Is the poor sound quality on just the local channels, or on all channels? If it's just the locals, it may just be poor mixing at the TV station, if it's all channels then something is not setup right, because I have no complaints with the audio in my system (full surround). Is your Hopper set to Dolby/PCM or PCM Only? (Menu, Settings, Audio, Audio Output) It should be set to Dolby and your Denon set to Dolby decoding mode with no room effects turned on. Also pay attention to what mode your Denon says it's in on the front panel (I'm assuming it has indicators similar to my Onkyo) - each channel can have a different type of audio encoding, and it may be only certain formats that you haven't tweaked the Denon for yet.

Also make sure your center channel is correctly connected and you have the appropriate speakers turned on (or off) in the Denon settings.


----------



## swbca (Mar 29, 2013)

gtal98 said:


> Is the poor sound quality on just the local channels, or on all channels? If it's just the locals, it may just be poor mixing at the TV station, if it's all channels then something is not setup right, because I have no complaints with the audio in my system (full surround). Is your Hopper set to Dolby/PCM or PCM Only? (Menu, Settings, Audio, Audio Output) It should be set to Dolby and your Denon set to Dolby decoding mode with no room effects turned on. Also pay attention to what mode your Denon says it's in on the front panel (I'm assuming it has indicators similar to my Onkyo) - each channel can have a different type of audio encoding, and it may be only certain formats that you haven't tweaked the Denon for yet.
> 
> Also make sure your center channel is correctly connected and you have the appropriate speakers turned on (or off) in the Denon settings.


I have only had it running for 2 days. I will dig into the settings on the Hopper and on the reciever. On the receiver I have only tried the very top level of options so far. The other sources were good with default surround settings without any tweaking except for the automated speaker setup. The problem with the Dish channels we have tried sounds like compression . . speach is grainy / raspy. I can deal with the crappy surround mixing with some TV shows by going into stereo mode. But to your point, there are a lot of options for me to explore.


----------



## mitchflorida (May 18, 2009)

You have to set the audio output to "Line" not RF, which is compressed.

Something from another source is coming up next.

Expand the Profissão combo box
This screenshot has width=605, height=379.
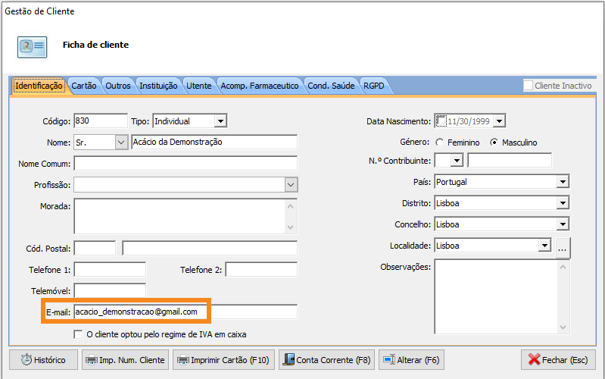(x=291, y=185)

RF mode stops DD5.1. Only stereo in RF mode. 

Line mode gives you DD5.1 over optical.


----------



## gtal98 (Jan 30, 2011)

mitchflorida said:


> You have to set the audio output to "Line" not RF, which is compressed.
> 
> RF mode stops DD5.1. Only stereo in RF mode.
> 
> Line mode gives you DD5.1 over optical.

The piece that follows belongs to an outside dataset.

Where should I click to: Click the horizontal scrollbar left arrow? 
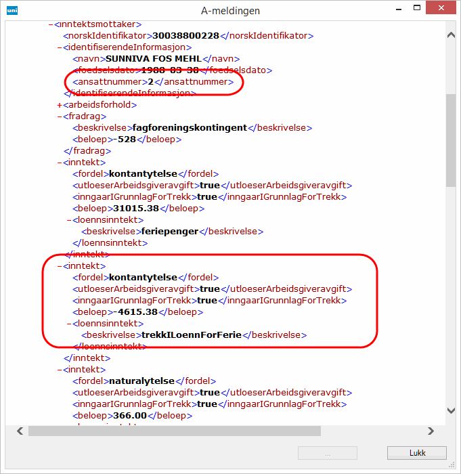(20, 431)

That is not the case for me, but I'm not using optical, just HDMI. I have volume leveling turned on (which kicks in RF mode) and my Onkyo displays that is is receiving a DD5.1 signal.


----------



## dmspen (Dec 1, 2006)

Have you verified the phasing of your speakers? Reverse phasing can cause a warbling sound. Probably not the cause but I'd thought I'd mention it.


----------



## Fooeywuffle (Apr 8, 2015)

I say both Dish and XM audio quality suck. Not much better than a good Boom Box. Seems that the audio is filtered so nothing below 50 to 60 Cy on bass and highs clipped around 5 KC. No changing of anything made it any better. We pay too much for this crummy audio. 
_______________________________________________________________________________________
If brute force doesn't work, your not using enough of it, and yes, pigs can fly if you use enough power!


----------